The biggest interest for me was the rituals they had throughout the service, and trying to work out how those rituals originated, and for what real purpose. Bizarre.
And then there was a reading (one of a few) about Moses parting the Red Sea. I didn’t know that Moses and the Israelites were running from the Egyptians. The sea parted, the Isrealites ran through the canyon of water, and when the Egyptians saw them escaping, they set off through the canyon of water themselves, in a bid to catch the Israelites. And then when Moses and his band of fellow escapees safely ran up the beach on the other side, God let the sea wash back in on itself, and killed the entire army of Egyptians.

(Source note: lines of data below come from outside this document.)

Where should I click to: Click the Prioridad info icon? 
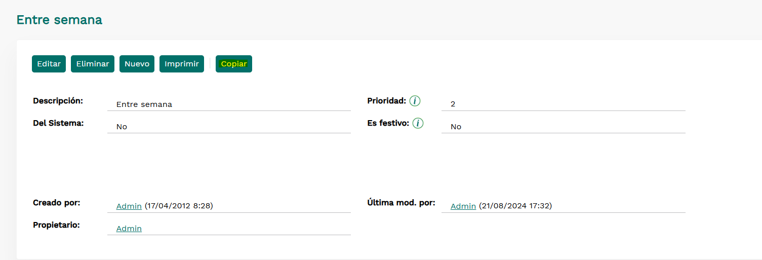415,101
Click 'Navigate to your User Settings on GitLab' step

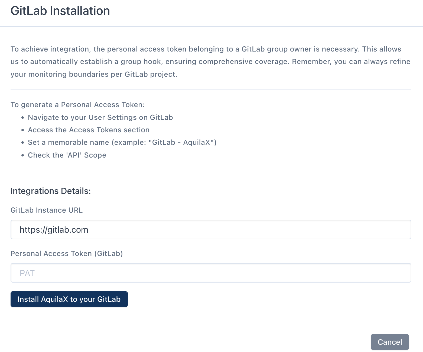coord(100,117)
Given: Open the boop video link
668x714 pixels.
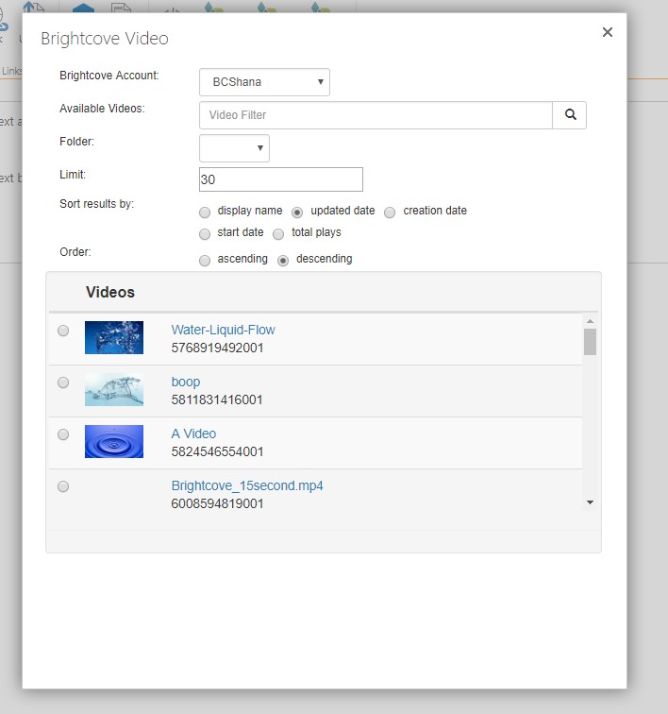Looking at the screenshot, I should 186,382.
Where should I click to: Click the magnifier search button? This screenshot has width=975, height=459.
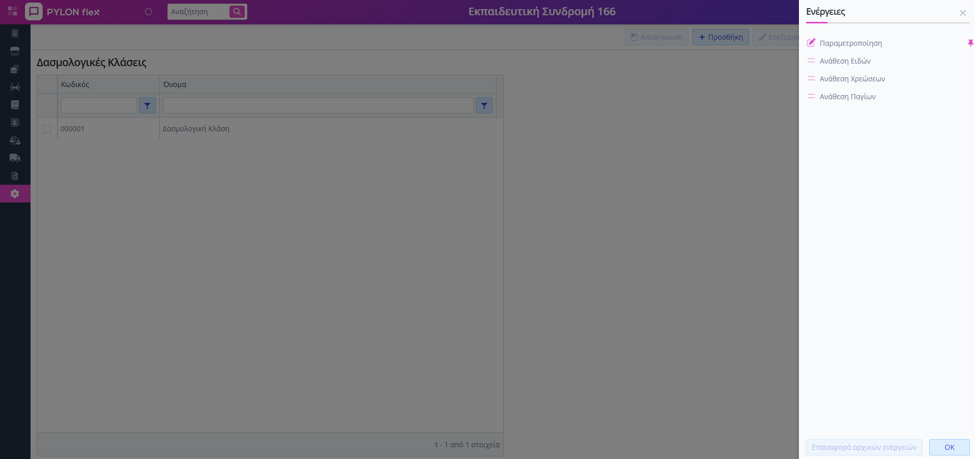click(237, 12)
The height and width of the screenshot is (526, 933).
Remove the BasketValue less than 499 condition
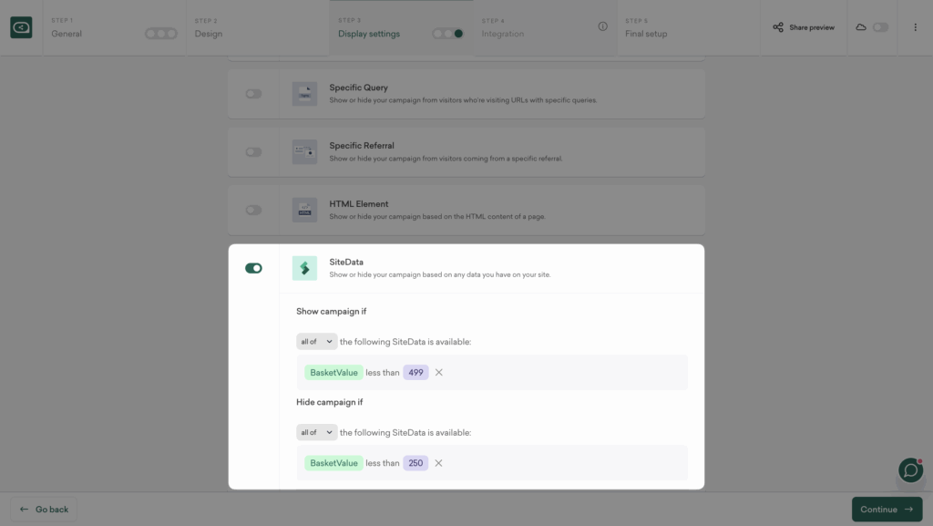(439, 372)
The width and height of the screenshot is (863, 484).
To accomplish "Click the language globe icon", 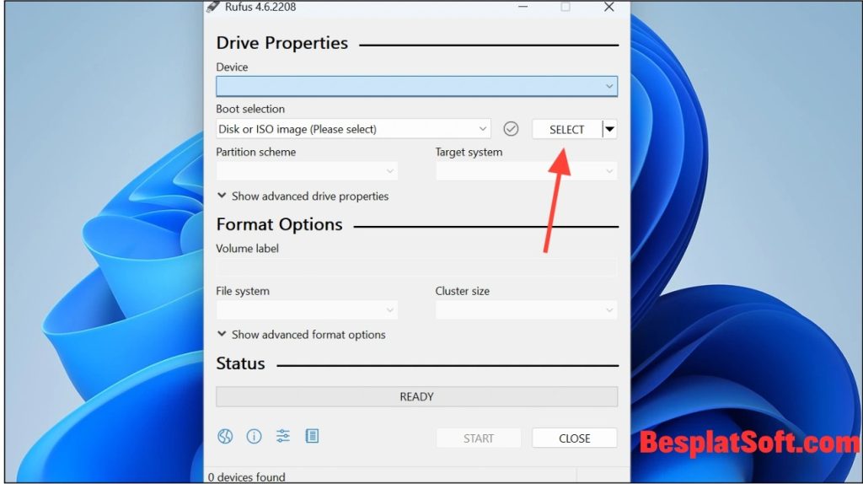I will pos(225,436).
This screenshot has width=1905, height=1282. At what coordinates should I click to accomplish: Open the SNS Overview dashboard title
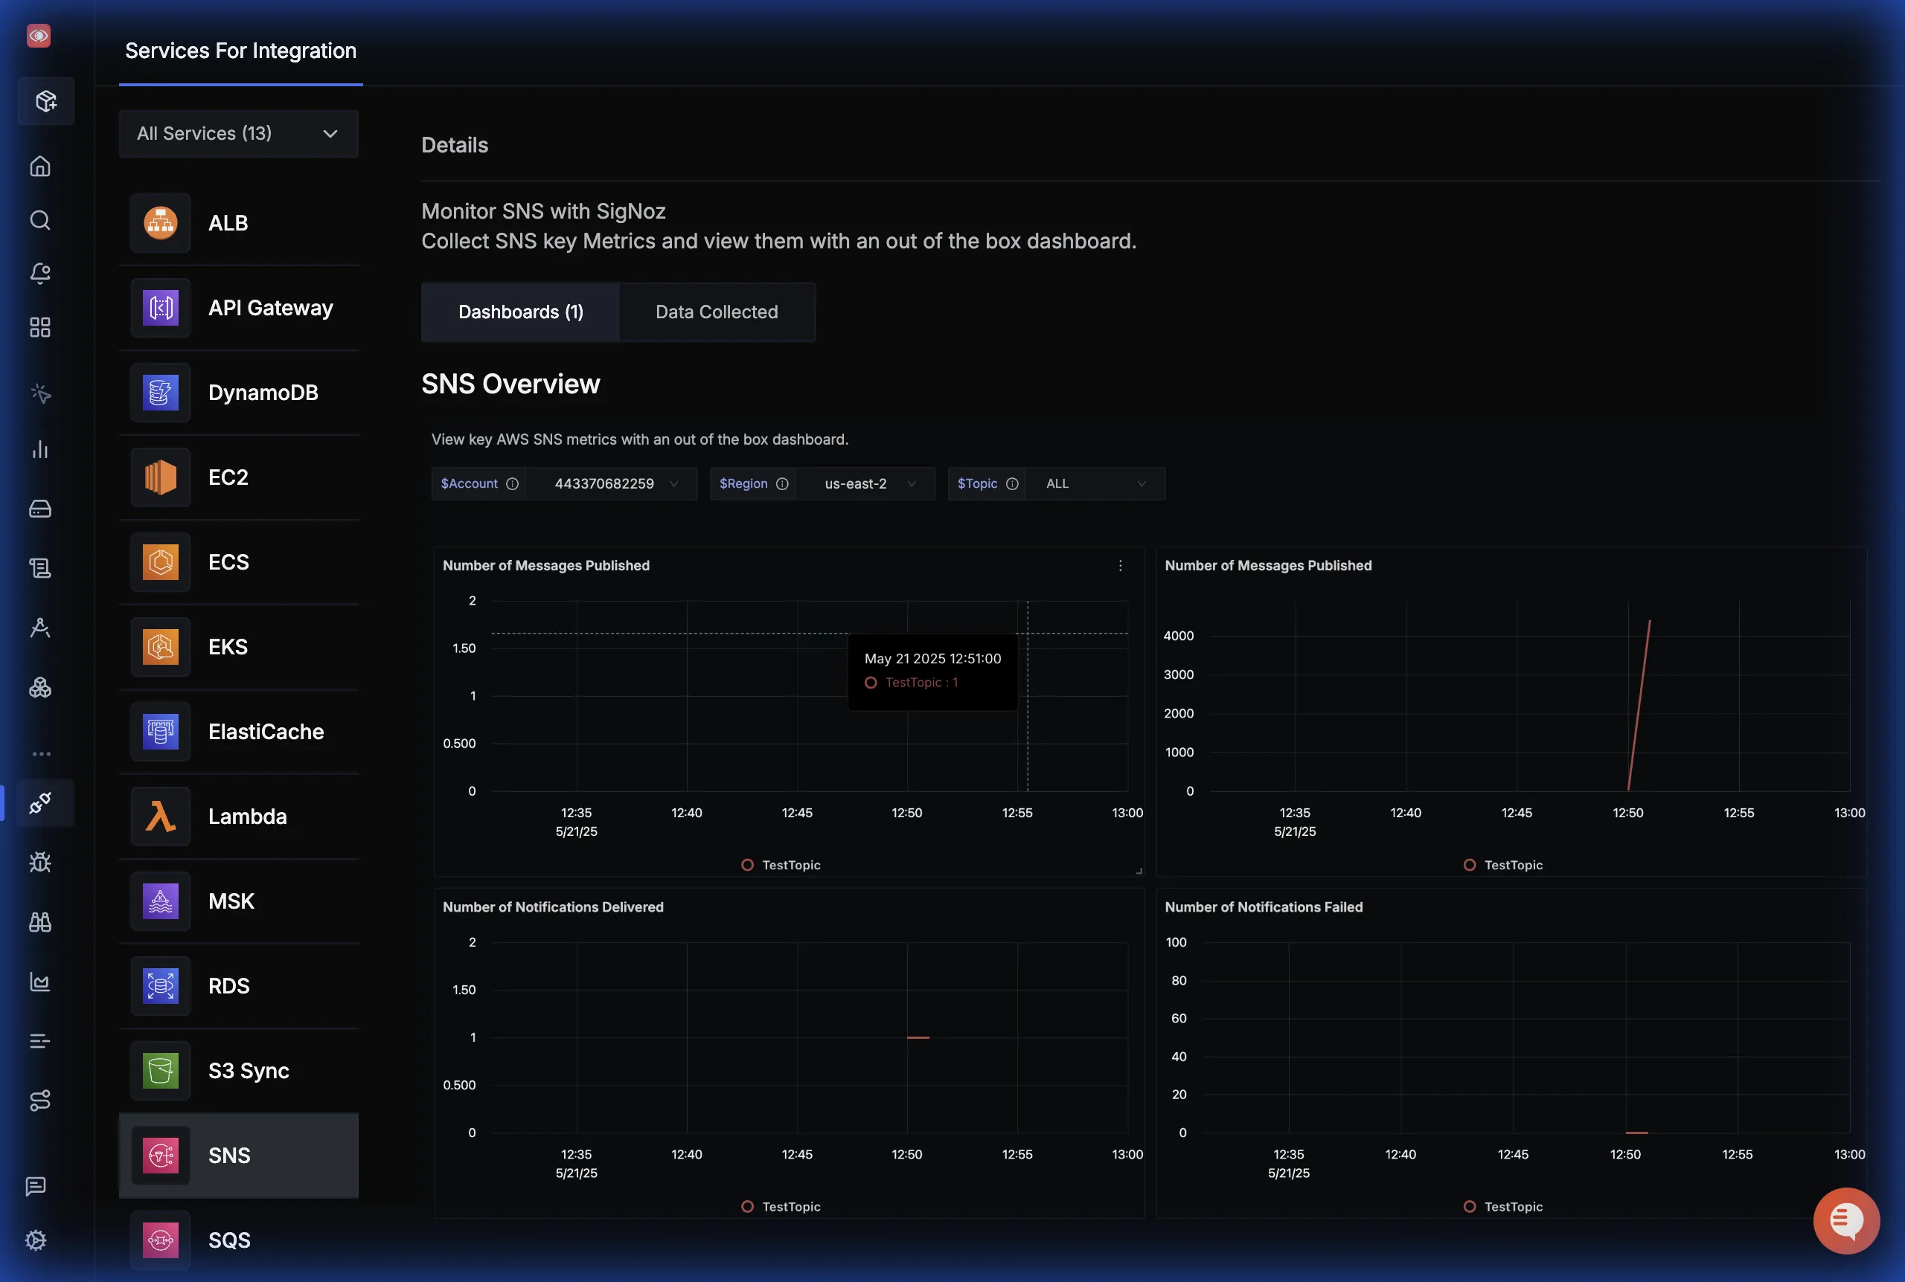click(x=510, y=384)
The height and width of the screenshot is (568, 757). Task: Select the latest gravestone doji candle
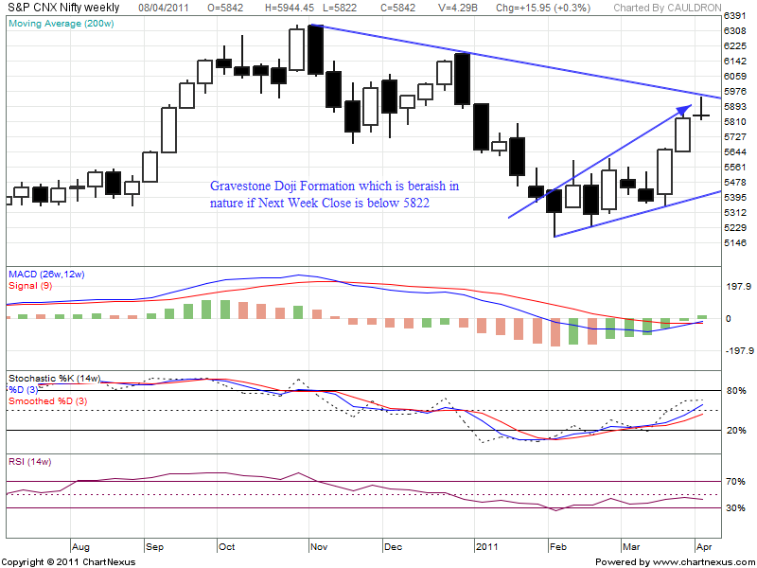(701, 115)
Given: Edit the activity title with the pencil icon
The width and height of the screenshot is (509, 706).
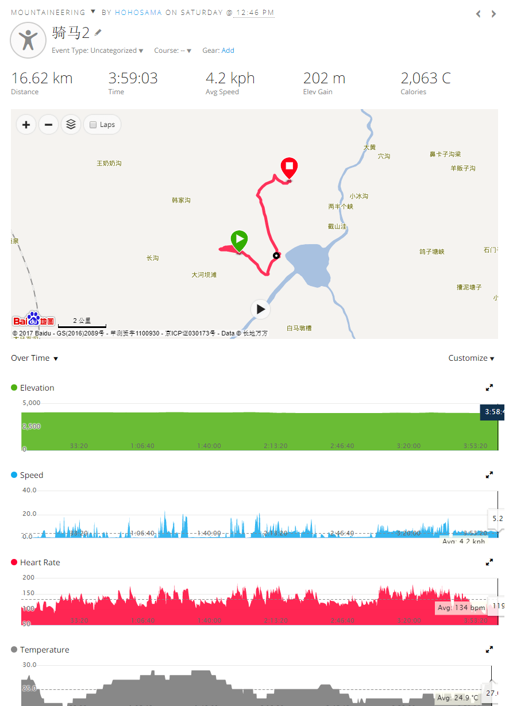Looking at the screenshot, I should tap(98, 32).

And the wording and pacing of the story made it obvious how evil and dastardly the Egyptians were, and how the destruction of their entire army of many hundreds of thousands of people was miniscule in the destruction that SHOULD have been heaped upon the Egyptians. I was left with the feeling that Christians would love to see all of the Egyptians exterminated as a race, and that the Israelites were the only true and proper people on the earth. Genocide is a good thing, especially if God makes it so.
I can see why the Egyptians tried to destroy Israel in 1967.
How would you feel growing up as an Egyptian, and knowing that the Bible, the official ‘word of God’, promotes your death as a race as being a good thing?
I wouldn’t feel very positive towards Christianity and their stories about my people, that’s for sure.
But hey, that’s just me and my opinion as an outsider looking in. Everyone else within the church probably just saw how good it was that Moses and his bunch of loyal hippies were saved by God. I saw the death and destruction caused by them instead. Does that make me evil?
Things are moving along nicely with Swee – we’re having a good time enjoying each other’s company, which is great.